** begin **

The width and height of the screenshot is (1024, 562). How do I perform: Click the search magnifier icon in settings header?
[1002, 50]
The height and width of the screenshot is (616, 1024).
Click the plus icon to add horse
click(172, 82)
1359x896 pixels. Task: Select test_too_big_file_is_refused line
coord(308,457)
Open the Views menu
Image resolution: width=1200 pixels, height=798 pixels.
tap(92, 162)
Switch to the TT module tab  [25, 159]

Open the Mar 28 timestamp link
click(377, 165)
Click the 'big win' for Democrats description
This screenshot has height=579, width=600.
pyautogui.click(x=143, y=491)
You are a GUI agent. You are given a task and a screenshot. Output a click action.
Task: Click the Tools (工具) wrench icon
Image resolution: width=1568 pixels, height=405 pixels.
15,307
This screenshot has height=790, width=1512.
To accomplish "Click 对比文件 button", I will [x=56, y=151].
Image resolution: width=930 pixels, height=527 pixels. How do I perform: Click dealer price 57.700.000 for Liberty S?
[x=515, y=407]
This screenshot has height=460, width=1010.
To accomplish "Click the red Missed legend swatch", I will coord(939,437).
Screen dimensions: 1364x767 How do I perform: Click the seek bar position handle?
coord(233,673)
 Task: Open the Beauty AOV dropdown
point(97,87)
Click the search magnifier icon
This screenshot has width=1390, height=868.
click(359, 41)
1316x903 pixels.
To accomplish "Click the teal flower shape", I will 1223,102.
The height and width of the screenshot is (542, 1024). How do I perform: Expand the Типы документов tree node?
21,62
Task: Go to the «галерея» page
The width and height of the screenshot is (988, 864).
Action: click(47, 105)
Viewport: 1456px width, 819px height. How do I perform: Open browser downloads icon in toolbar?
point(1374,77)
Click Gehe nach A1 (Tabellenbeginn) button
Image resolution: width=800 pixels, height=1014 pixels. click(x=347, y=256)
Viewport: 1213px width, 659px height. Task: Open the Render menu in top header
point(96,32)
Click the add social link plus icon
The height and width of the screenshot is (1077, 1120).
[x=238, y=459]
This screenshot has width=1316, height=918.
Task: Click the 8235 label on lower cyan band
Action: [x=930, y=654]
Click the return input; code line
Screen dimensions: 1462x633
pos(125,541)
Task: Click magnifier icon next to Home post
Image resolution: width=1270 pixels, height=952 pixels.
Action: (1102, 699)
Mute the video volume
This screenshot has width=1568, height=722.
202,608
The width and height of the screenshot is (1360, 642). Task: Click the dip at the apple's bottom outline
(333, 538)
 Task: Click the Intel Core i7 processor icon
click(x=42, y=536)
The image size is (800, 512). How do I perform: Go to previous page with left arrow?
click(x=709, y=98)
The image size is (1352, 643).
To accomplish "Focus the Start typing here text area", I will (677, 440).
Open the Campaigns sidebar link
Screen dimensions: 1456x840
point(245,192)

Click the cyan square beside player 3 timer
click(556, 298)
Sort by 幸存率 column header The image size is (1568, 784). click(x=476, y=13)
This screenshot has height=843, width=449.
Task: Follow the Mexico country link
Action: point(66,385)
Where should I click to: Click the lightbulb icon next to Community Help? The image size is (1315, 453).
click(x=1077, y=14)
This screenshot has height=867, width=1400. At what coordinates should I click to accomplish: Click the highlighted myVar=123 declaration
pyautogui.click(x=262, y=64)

** end **

## WORK INSTRUCTIONS
Output the lines as a Markdown table with a "No." column and a "Text" column, skipping blank lines. Cover only the lines from the one with "Task: Click magnifier icon next to Home post" up to and including the one with "click(x=709, y=98)".

## WRITTEN SOLUTION
| No. | Text |
|---|---|
| 1 | Task: Click magnifier icon next to Home post |
| 2 | Image resolution: width=1270 pixels, height=952 pixels. |
| 3 | Action: (1102, 699) |
| 4 | Mute the video volume |
| 5 | This screenshot has width=1568, height=722. |
| 6 | 202,608 |
| 7 | The width and height of the screenshot is (1360, 642). Task: Click the dip at the apple's bottom outline |
| 8 | (333, 538) |
| 9 |  Task: Click the Intel Core i7 processor icon |
| 10 | click(x=42, y=536) |
| 11 | The image size is (800, 512). How do I perform: Go to previous page with left arrow? |
| 12 | click(x=709, y=98) |